YOUR TASK = Copy each of the following items word for word, keeping every line as it stands.

** Start of RAW DATA **

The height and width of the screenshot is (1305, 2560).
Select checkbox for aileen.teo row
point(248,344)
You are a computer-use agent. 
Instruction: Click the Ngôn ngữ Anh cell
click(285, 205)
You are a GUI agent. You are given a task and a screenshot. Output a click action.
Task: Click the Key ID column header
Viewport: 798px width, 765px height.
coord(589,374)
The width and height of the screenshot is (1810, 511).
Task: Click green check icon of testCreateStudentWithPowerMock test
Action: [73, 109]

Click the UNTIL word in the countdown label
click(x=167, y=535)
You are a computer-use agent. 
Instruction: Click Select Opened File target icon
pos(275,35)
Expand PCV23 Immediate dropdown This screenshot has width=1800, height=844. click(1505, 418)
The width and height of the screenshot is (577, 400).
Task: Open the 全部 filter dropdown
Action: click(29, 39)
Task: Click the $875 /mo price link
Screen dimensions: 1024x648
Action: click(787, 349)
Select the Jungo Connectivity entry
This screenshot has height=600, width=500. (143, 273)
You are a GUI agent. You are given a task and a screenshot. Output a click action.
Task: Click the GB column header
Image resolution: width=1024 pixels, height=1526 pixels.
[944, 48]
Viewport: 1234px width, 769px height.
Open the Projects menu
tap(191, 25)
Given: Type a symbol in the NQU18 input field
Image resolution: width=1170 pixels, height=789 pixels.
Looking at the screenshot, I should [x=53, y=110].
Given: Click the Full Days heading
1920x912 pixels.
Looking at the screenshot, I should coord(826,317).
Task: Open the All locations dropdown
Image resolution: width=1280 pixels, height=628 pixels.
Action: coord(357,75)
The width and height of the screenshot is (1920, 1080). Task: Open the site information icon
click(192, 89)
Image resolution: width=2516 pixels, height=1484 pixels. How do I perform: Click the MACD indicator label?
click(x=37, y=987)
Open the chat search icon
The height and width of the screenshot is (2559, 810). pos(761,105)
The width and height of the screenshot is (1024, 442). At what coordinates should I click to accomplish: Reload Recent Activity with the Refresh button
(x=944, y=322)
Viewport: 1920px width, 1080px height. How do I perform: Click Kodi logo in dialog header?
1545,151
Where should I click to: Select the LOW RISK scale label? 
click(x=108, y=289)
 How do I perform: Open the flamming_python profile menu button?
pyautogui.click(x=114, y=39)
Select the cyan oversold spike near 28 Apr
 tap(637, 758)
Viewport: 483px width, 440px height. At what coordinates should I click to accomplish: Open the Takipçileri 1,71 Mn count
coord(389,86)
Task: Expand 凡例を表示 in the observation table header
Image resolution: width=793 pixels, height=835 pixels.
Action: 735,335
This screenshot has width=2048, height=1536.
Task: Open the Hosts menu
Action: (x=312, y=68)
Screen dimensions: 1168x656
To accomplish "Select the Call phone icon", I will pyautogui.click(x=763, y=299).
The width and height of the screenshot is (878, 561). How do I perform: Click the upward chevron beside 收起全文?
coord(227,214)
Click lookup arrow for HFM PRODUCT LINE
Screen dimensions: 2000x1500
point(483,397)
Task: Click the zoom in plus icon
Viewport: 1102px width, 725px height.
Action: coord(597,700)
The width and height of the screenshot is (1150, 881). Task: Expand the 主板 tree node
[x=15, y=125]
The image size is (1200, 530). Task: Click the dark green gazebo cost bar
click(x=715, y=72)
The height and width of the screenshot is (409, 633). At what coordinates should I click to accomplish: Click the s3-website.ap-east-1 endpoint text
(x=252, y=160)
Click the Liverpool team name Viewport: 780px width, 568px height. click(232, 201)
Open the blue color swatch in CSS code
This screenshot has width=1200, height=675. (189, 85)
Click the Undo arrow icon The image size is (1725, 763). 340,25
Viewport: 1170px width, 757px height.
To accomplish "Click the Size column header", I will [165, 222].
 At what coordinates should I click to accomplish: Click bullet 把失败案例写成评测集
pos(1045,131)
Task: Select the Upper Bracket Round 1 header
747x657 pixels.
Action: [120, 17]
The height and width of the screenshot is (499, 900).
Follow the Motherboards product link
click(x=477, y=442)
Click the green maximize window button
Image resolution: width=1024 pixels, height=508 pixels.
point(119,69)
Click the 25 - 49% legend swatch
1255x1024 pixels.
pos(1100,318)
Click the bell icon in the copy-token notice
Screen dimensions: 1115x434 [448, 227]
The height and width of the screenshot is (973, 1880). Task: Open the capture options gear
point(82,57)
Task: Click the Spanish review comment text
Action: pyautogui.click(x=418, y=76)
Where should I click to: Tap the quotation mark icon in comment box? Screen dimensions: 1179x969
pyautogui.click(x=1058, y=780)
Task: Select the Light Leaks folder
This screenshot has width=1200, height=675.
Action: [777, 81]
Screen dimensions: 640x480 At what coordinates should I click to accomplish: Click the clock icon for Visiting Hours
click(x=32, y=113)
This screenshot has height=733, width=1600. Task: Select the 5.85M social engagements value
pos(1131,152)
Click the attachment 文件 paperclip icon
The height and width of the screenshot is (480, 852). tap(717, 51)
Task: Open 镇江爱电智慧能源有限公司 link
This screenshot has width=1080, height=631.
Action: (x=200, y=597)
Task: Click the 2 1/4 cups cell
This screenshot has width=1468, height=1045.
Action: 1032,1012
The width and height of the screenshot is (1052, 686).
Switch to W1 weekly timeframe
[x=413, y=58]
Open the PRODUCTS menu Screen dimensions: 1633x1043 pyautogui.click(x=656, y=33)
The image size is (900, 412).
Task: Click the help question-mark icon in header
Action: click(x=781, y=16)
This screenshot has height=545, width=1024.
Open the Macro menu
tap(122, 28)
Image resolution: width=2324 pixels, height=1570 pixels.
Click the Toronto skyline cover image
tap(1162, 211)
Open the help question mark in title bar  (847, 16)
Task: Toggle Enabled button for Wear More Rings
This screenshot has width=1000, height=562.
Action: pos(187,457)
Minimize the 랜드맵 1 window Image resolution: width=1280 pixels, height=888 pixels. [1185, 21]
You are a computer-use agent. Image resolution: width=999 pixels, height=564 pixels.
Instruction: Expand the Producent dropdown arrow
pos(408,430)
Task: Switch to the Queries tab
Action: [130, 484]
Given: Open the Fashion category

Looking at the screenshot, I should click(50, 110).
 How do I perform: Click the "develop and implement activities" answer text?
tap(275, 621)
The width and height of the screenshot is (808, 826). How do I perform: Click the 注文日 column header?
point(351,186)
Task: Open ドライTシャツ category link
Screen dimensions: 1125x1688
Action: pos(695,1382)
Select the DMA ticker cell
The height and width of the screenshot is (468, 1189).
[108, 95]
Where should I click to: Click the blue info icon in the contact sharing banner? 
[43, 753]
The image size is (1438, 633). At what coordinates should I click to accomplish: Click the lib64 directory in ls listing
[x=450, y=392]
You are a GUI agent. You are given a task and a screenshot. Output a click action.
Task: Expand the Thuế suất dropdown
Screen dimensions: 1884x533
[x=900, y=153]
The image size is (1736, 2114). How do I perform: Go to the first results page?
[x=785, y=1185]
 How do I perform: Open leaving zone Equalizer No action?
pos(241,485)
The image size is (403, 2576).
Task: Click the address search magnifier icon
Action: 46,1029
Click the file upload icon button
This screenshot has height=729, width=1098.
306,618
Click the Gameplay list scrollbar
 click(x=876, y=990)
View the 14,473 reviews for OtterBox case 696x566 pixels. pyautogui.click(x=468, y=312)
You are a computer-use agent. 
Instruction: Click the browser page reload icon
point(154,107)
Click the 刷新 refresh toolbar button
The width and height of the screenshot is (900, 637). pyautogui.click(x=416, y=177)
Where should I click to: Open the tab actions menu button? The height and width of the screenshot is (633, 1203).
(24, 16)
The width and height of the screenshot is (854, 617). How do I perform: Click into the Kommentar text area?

** End of RAW DATA **

OUTPUT BELOW =
The height and width of the screenshot is (1305, 2560).
Select checkbox for aileen.teo row
point(248,344)
You are a computer-use agent. 
Instruction: Click the Ngôn ngữ Anh cell
click(285, 205)
You are a GUI agent. You are given a task and a screenshot. Output a click action.
Task: Click the Key ID column header
Viewport: 798px width, 765px height.
coord(589,374)
The width and height of the screenshot is (1810, 511).
Task: Click green check icon of testCreateStudentWithPowerMock test
Action: [73, 109]

Click the UNTIL word in the countdown label
click(x=167, y=535)
You are a computer-use agent. 
Instruction: Click Select Opened File target icon
pos(275,35)
Expand PCV23 Immediate dropdown This screenshot has width=1800, height=844. click(1505, 418)
The width and height of the screenshot is (577, 400).
Task: Open the 全部 filter dropdown
Action: click(29, 39)
Task: Click the $875 /mo price link
Screen dimensions: 1024x648
Action: click(787, 349)
Select the Jungo Connectivity entry
This screenshot has height=600, width=500. (143, 273)
You are a GUI agent. You are given a task and a screenshot. Output a click action.
Task: Click the GB column header
Image resolution: width=1024 pixels, height=1526 pixels.
[944, 48]
Viewport: 1234px width, 769px height.
Open the Projects menu
tap(191, 25)
Given: Type a symbol in the NQU18 input field
Image resolution: width=1170 pixels, height=789 pixels.
Looking at the screenshot, I should [x=53, y=110].
Given: Click the Full Days heading
1920x912 pixels.
Looking at the screenshot, I should coord(826,317).
Task: Open the All locations dropdown
Image resolution: width=1280 pixels, height=628 pixels.
Action: coord(357,75)
The width and height of the screenshot is (1920, 1080). Task: Open the site information icon
click(192, 89)
Image resolution: width=2516 pixels, height=1484 pixels. How do I perform: Click the MACD indicator label?
click(x=37, y=987)
Open the chat search icon
The height and width of the screenshot is (2559, 810). pos(761,105)
The width and height of the screenshot is (1024, 442). At what coordinates should I click to accomplish: Reload Recent Activity with the Refresh button
(x=944, y=322)
Viewport: 1920px width, 1080px height. How do I perform: Click Kodi logo in dialog header?
1545,151
Where should I click to: Select the LOW RISK scale label? 
click(x=108, y=289)
 How do I perform: Open the flamming_python profile menu button?
pyautogui.click(x=114, y=39)
Select the cyan oversold spike near 28 Apr
 tap(637, 758)
Viewport: 483px width, 440px height. At what coordinates should I click to accomplish: Open the Takipçileri 1,71 Mn count
coord(389,86)
Task: Expand 凡例を表示 in the observation table header
Image resolution: width=793 pixels, height=835 pixels.
Action: 735,335
This screenshot has width=2048, height=1536.
Task: Open the Hosts menu
Action: (x=312, y=68)
Screen dimensions: 1168x656
To accomplish "Select the Call phone icon", I will pyautogui.click(x=763, y=299).
The width and height of the screenshot is (878, 561). How do I perform: Click the upward chevron beside 收起全文?
coord(227,214)
Click lookup arrow for HFM PRODUCT LINE
Screen dimensions: 2000x1500
point(483,397)
Task: Click the zoom in plus icon
Viewport: 1102px width, 725px height.
Action: coord(597,700)
The width and height of the screenshot is (1150, 881). Task: Expand the 主板 tree node
[x=15, y=125]
The image size is (1200, 530). Task: Click the dark green gazebo cost bar
click(x=715, y=72)
The height and width of the screenshot is (409, 633). At what coordinates should I click to accomplish: Click the s3-website.ap-east-1 endpoint text
(x=252, y=160)
Click the Liverpool team name Viewport: 780px width, 568px height. click(232, 201)
Open the blue color swatch in CSS code
This screenshot has width=1200, height=675. (189, 85)
Click the Undo arrow icon The image size is (1725, 763). 340,25
Viewport: 1170px width, 757px height.
To accomplish "Click the Size column header", I will [165, 222].
 At what coordinates should I click to accomplish: Click bullet 把失败案例写成评测集
pos(1045,131)
Task: Select the Upper Bracket Round 1 header
747x657 pixels.
Action: [120, 17]
The height and width of the screenshot is (499, 900).
Follow the Motherboards product link
click(x=477, y=442)
Click the green maximize window button
Image resolution: width=1024 pixels, height=508 pixels.
point(119,69)
Click the 25 - 49% legend swatch
1255x1024 pixels.
pos(1100,318)
Click the bell icon in the copy-token notice
Screen dimensions: 1115x434 [448, 227]
The height and width of the screenshot is (973, 1880). Task: Open the capture options gear
point(82,57)
Task: Click the Spanish review comment text
Action: pyautogui.click(x=418, y=76)
Where should I click to: Tap the quotation mark icon in comment box? Screen dimensions: 1179x969
pyautogui.click(x=1058, y=780)
Task: Select the Light Leaks folder
This screenshot has width=1200, height=675.
Action: [777, 81]
Screen dimensions: 640x480 At what coordinates should I click to accomplish: Click the clock icon for Visiting Hours
click(x=32, y=113)
This screenshot has height=733, width=1600. Task: Select the 5.85M social engagements value
pos(1131,152)
Click the attachment 文件 paperclip icon
The height and width of the screenshot is (480, 852). tap(717, 51)
Task: Open 镇江爱电智慧能源有限公司 link
This screenshot has width=1080, height=631.
Action: (x=200, y=597)
Task: Click the 2 1/4 cups cell
This screenshot has width=1468, height=1045.
Action: 1032,1012
The width and height of the screenshot is (1052, 686).
Switch to W1 weekly timeframe
[x=413, y=58]
Open the PRODUCTS menu Screen dimensions: 1633x1043 pyautogui.click(x=656, y=33)
The image size is (900, 412).
Task: Click the help question-mark icon in header
Action: click(x=781, y=16)
This screenshot has height=545, width=1024.
Open the Macro menu
tap(122, 28)
Image resolution: width=2324 pixels, height=1570 pixels.
Click the Toronto skyline cover image
tap(1162, 211)
Open the help question mark in title bar  (847, 16)
Task: Toggle Enabled button for Wear More Rings
This screenshot has width=1000, height=562.
Action: pos(187,457)
Minimize the 랜드맵 1 window Image resolution: width=1280 pixels, height=888 pixels. [1185, 21]
You are a computer-use agent. Image resolution: width=999 pixels, height=564 pixels.
Instruction: Expand the Producent dropdown arrow
pos(408,430)
Task: Switch to the Queries tab
Action: [130, 484]
Given: Open the Fashion category

Looking at the screenshot, I should click(50, 110).
 How do I perform: Click the "develop and implement activities" answer text?
tap(275, 621)
The width and height of the screenshot is (808, 826). How do I perform: Click the 注文日 column header?
point(351,186)
Task: Open ドライTシャツ category link
Screen dimensions: 1125x1688
Action: pos(695,1382)
Select the DMA ticker cell
The height and width of the screenshot is (468, 1189).
[108, 95]
Where should I click to: Click the blue info icon in the contact sharing banner? 
[43, 753]
The image size is (1438, 633). At what coordinates should I click to accomplish: Click the lib64 directory in ls listing
[x=450, y=392]
You are a GUI agent. You are given a task and a screenshot. Output a click action.
Task: Expand the Thuế suất dropdown
Screen dimensions: 1884x533
[x=900, y=153]
The image size is (1736, 2114). How do I perform: Go to the first results page?
[x=785, y=1185]
 How do I perform: Open leaving zone Equalizer No action?
pos(241,485)
The image size is (403, 2576).
Task: Click the address search magnifier icon
Action: 46,1029
Click the file upload icon button
This screenshot has height=729, width=1098.
306,618
Click the Gameplay list scrollbar
 click(x=876, y=990)
View the 14,473 reviews for OtterBox case 696x566 pixels. pyautogui.click(x=468, y=312)
You are a computer-use agent. 
Instruction: Click the browser page reload icon
point(154,107)
Click the 刷新 refresh toolbar button
The width and height of the screenshot is (900, 637). pyautogui.click(x=416, y=177)
Where should I click to: Open the tab actions menu button? The height and width of the screenshot is (633, 1203).
(24, 16)
The width and height of the screenshot is (854, 617). How do I perform: Click into the Kommentar text area?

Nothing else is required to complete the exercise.